**Tâches à réaliser:**
a) Quels noms propres de personnes ou de personnages figurent dans le texte extrait ? Donnez-les tous.
b) D'après le texte extrait, les affirmations suivantes sont-elles exactes ? (i) Jean n'avait regardé que les pronoms. (ii) Le père de Jean a un doctorat de biologie. (iii) Les élèves ont appris à relever les champs lexicaux dès le lycée. Répondez par oui ou non et citez les mots du texte qui tranchent.
c) Résumez plus brièvement le paragraphe du texte extrait qui commence par « En même temps qu’ils apprennent » en gardant ses faits essentiels.

**Texte extrait:**
::::

En même temps qu’ils apprennent à inscrire leur appréhension des textes dans des savoirs et savoir-faire spécialisés, les élèves doivent acquérir ou étendre ces derniers. Ces apprentissages-là prennent parfois le pas sur la production de propositions interprétatives. Concentrant une grande partie de leur attention sur les nouveaux savoirs spécialisés, et pouvant réinvestir des pratiques d’écoliers rassurantes lors de ces apprentissages, les élèves mettent en veille une appréhension pragmatique des textes sans pour autant produire toujours une proposition interprétative suffisante ou suffisamment étayée. C’est ce que souligne Jean en évoquant l’étude du point de vue narratif dans un conte de Maupassant. La correction en classe lui permet d’apprendre que l’étude des pronoms ne suffit pas à celle du point de vue narratif :
‘« (Pour Les Contes par exemple, t’as toujours fait les préparations ?) ouais... ben y a... certains trucs qu’on... auxquels, 'fin... sur lesquels je passais à côté hein mais... 'fin par exemple sur certains thèmes ou... certaines remarques mais... (tu te souviens quoi ?) [petit silence] Par exemple on devait faire un exercice sur la... narrateur... et j’avais oublié la moitié des mots parce que... j’ai regardé que... les pronoms !(hum hum) alors qu’on pouvait regarder par exemple... les subtilités du... des verbes . Par exemple... je sais pas... ‘‘Laure avait réalisé... la grandeur de son malheur...’’. On pouvait analyser autre chose que... le fait que Laure... était malheureuse. Donc on doit analyser le fait que Laure... par exemple... ‘‘Le narrateur savait que Laure avait réalisé ça donc il était dans la tête de Laure’’ par exemple. Donc y a des petits trucs comme ça je passais complètement à côté (hum hum) mais après ça... en fait le fait qu’on fasse ça en classe c’est vraiment... ça... permet d’acquérir un peu... ça rassure en fait. Parce que quand le prof dit ça c’est... heureusement parce que... c’est fait... si on a noté, c’est bien, si on est passé à côté i faut pas passer à côté après, la prochaine fois » (Jean ; père : directeur marketing dans une entreprise pharmaceutique, doctorat de biologie ; mère : conseillère en formation pour cadres licenciés, bac, études supérieures « de base » en psychologie)’La systématicité de ces repérages, la plus grande précision et la plus grande diversité des savoirs mobilisés ainsi que l’exigence d’inscription de ceux-ci dans la production de propositions interprétatives les rendent plus difficiles aux élèves que les repérages des champs lexicaux par exemple qu’ils ont appris à relever et à associer à la compréhension des textes dès le collège.
B. Lahire, Culture écrite et inégalités scolaires, op. cit., p. 133.

::::

**Documents sources:**
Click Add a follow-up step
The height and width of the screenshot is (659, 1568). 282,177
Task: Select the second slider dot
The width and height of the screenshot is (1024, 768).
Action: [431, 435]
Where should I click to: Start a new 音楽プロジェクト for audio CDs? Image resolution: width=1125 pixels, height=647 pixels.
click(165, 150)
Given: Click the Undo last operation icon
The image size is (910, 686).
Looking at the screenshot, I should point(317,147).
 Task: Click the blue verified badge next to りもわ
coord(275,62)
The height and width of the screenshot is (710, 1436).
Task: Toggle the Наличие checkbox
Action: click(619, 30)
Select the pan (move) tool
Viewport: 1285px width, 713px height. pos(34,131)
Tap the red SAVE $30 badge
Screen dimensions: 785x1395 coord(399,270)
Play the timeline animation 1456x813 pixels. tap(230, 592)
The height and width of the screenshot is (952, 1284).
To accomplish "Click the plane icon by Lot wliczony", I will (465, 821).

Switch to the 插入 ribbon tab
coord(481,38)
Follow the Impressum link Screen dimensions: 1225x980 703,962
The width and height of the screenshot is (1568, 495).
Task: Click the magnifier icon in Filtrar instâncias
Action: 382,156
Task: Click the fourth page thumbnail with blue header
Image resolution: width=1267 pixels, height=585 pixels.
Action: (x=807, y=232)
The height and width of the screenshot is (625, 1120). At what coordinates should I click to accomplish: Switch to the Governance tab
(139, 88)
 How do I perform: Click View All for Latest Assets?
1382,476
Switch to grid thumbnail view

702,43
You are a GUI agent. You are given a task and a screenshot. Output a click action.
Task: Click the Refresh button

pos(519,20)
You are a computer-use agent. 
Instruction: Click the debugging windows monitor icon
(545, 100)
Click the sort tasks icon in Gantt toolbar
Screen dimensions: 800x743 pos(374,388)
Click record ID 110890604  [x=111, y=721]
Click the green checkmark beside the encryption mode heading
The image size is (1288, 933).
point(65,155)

::::

**Vos réponses:**
a) Jean ; Maupassant ; Laure ; B. Lahire

b)
(i) Oui : « j’ai regardé que... les pronoms ! »
(ii) Oui : « père : directeur marketing dans une entreprise pharmaceutique, doctorat de biologie »
(iii) Non : « qu’ils ont appris à relever et à associer à la compréhension des textes dès le collège »

c) Les élèves doivent acquérir ou étendre des savoirs et savoir-faire spécialisés tout en apprenant à y inscrire leur lecture des textes. Ces apprentissages l'emportent parfois sur la production de propositions interprétatives. Absorbés par ces nouveaux savoirs et par des pratiques d'écoliers rassurantes, ils mettent en veille une appréhension pragmatique des textes, sans toujours produire une proposition interprétative suffisante ou suffisamment étayée. Jean le souligne à propos du point de vue narratif dans un conte de Maupassant : la correction en classe lui apprend que l'étude des pronoms n'y suffit pas.